• _Passage given_
Please note: you are viewing unit and programme information for a past academic year. Please see the current academic year for up to date information.

Unit name Statistical Methods 1 MATHM0041 20 M/7 Teaching Block 1 (weeks 1 - 12) Dr. Song Liu Not open None None School of Mathematics Faculty of Science

## Description

This unit covers the topic of prediction, from the initial consultation with the client all the way through to delivering an effective prediction algorithm and quantifying its out-of-sample performance. Prediction is an important activity in its own right, but we also use it to illustrate many of the major topics in computational statistics. These include statistical optimality, the limitations of naive approaches such as nearest-neighbour and cross-validation, the Normal Linear Model for regression, the concepts of prior, posterior, and predictive distributions, regression modelling with basis expansions, extensions to data-dependent regressors, and the treatment of more complex parameters through optimization.

In its most sophisticated form, the extended Normal Linear Model provides a powerful and computationally tractable platform for regression and optimal prediction, but does not provide similar benefits for classification. The later part of the unit considers the challenges presented by classification, and the various approaches that are used to approximate the predictive distribution. These approaches, including numerical optimization of penalized likelihoods and approximate numerical integration, are core tools in computational statistics and machine learning.

• _Listed entries_
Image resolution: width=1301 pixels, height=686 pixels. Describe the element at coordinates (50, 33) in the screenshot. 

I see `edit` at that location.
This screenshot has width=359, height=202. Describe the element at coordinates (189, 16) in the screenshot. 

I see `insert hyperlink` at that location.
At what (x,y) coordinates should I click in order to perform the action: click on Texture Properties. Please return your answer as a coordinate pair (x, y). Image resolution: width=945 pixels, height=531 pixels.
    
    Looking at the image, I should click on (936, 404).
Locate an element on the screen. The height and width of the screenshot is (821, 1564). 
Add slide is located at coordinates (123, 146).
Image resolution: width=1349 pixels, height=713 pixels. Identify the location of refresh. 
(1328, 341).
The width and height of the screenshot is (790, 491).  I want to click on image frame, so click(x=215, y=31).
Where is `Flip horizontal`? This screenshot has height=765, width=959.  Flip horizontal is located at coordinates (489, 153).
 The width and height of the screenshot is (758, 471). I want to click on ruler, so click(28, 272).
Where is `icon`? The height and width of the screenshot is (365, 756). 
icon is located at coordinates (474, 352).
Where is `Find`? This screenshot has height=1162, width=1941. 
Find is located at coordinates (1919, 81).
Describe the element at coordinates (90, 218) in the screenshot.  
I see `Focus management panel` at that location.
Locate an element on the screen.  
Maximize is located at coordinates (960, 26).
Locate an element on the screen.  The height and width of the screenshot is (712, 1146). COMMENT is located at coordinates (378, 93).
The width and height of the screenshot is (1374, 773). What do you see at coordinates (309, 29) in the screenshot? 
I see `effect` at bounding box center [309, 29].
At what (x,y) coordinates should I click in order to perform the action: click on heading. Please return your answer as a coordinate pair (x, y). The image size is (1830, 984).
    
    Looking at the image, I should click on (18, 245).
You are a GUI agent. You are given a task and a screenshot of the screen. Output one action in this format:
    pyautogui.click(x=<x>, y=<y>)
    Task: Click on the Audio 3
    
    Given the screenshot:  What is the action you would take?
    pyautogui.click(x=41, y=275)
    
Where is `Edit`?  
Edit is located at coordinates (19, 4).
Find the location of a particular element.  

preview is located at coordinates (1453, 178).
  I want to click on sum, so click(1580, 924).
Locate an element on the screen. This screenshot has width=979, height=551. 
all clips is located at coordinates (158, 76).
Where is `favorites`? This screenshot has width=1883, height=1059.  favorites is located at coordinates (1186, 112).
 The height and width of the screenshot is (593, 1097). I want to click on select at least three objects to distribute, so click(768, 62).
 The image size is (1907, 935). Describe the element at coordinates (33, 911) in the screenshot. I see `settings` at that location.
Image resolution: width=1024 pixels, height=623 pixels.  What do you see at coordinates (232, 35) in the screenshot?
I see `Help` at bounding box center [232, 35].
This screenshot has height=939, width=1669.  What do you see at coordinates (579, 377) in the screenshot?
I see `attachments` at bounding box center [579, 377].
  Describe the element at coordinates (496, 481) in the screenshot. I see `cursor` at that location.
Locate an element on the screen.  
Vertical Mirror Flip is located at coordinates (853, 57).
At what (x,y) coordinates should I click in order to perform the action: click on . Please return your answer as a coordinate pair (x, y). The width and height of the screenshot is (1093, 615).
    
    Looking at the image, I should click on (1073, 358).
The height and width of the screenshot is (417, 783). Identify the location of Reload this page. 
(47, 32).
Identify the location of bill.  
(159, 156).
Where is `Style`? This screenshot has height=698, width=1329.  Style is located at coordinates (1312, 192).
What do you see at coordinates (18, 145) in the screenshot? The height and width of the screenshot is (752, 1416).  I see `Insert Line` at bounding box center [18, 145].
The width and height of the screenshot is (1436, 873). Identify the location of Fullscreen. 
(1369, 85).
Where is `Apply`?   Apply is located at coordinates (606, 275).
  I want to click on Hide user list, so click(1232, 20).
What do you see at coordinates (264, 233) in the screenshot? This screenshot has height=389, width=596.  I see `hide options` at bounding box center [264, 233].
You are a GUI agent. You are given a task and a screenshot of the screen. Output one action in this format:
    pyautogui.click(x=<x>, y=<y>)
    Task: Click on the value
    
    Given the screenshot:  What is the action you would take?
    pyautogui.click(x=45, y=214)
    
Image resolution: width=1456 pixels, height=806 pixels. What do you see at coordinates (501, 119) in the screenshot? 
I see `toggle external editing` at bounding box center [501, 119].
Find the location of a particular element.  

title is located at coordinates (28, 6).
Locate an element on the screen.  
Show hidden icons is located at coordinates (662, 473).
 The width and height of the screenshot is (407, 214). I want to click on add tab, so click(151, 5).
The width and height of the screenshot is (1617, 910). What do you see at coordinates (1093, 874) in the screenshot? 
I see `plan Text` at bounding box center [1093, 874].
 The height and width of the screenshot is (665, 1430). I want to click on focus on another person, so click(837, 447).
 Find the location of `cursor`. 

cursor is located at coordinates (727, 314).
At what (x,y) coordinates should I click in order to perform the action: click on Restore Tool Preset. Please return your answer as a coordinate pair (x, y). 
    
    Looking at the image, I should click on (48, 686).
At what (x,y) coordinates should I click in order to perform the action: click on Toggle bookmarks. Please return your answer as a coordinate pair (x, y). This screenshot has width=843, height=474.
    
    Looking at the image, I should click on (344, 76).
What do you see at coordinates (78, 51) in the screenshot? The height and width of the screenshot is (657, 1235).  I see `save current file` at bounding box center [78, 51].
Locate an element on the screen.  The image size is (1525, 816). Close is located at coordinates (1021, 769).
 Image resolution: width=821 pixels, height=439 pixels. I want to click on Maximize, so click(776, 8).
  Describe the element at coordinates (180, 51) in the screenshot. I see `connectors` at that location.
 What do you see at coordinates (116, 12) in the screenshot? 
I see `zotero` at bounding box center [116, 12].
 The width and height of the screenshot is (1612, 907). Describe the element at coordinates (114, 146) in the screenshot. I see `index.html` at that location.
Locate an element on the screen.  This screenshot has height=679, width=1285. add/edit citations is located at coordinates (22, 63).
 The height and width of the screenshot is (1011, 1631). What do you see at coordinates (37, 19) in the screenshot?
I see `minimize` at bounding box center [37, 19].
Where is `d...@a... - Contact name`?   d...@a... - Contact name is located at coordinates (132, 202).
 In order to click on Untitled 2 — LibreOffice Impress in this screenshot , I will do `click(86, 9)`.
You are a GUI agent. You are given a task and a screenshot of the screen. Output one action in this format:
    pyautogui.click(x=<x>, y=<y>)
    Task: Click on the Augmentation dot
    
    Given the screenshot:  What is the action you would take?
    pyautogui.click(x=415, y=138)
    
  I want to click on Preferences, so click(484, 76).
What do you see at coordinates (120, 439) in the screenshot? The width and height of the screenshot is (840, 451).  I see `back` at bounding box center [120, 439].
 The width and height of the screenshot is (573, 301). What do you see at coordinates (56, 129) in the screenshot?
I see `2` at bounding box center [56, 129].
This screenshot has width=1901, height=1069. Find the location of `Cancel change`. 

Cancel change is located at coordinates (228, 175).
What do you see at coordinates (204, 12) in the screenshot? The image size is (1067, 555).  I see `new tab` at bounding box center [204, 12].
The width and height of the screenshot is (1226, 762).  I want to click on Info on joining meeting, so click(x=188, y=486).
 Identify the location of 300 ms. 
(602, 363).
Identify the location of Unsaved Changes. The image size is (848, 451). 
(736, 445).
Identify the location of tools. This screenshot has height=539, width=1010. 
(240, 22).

• _List of tasks_
[1] Duplicate the lines of the listing from the line with "coordinates (1186, 112)." to the line with "The height and width of the screenshot is (593, 1097).", including both of those lines.
[2] Go on with the unit description, picking up after its last sentence.
The unit description and the listing were taken from unrelated sources.

• _Answers to each task_
[1]
Where is `favorites`? This screenshot has width=1883, height=1059.  favorites is located at coordinates (1186, 112).
 The height and width of the screenshot is (593, 1097). I want to click on select at least three objects to distribute, so click(768, 62).

[2]
## Intended learning outcomes

By the end of the unit students should be able to:

• Formulate a prediction problem with a client, either regression or classification, including a discussion about an appropriate loss function, and about out-of-sample performance.
• Demonstrate both theoretically and numerically how the curse of dimensionality undermines naive approaches to prediction.
• Describe the purpose of a parametric model, and explain the benefits and the limitations of integrate-out versus plug-in, for the model parameters.
• For the Normal Linear Model for regression, derive the explicit forms for the posterior and predictive (‘integrate-out’) distributions, and the marginal likelihood as a function of hyperparameters, and code these into an efficient and numerically-stable prediction algorithm.
• State the discriminative modelling framework for classification, and contrast it with regression, highlighting the additional challenges that classification brings over regression.
• Outline numerical approximation methods which can be used for both ‘plug-in’ and ‘integrate-out’ approaches to classification, and code these into an algorithm based on existing tools, such as the Generalized Linear Model and ‘glmnet’ in R.

## Teaching details

Some lab based instruction

## Assessment Details

Formative: homework each week.

Summative:

1. A personal portfolio of notes, code snippets, and vignettes, 30%.
2. Assessed coursework, 2 at 20% each.
3. A group project, 30%.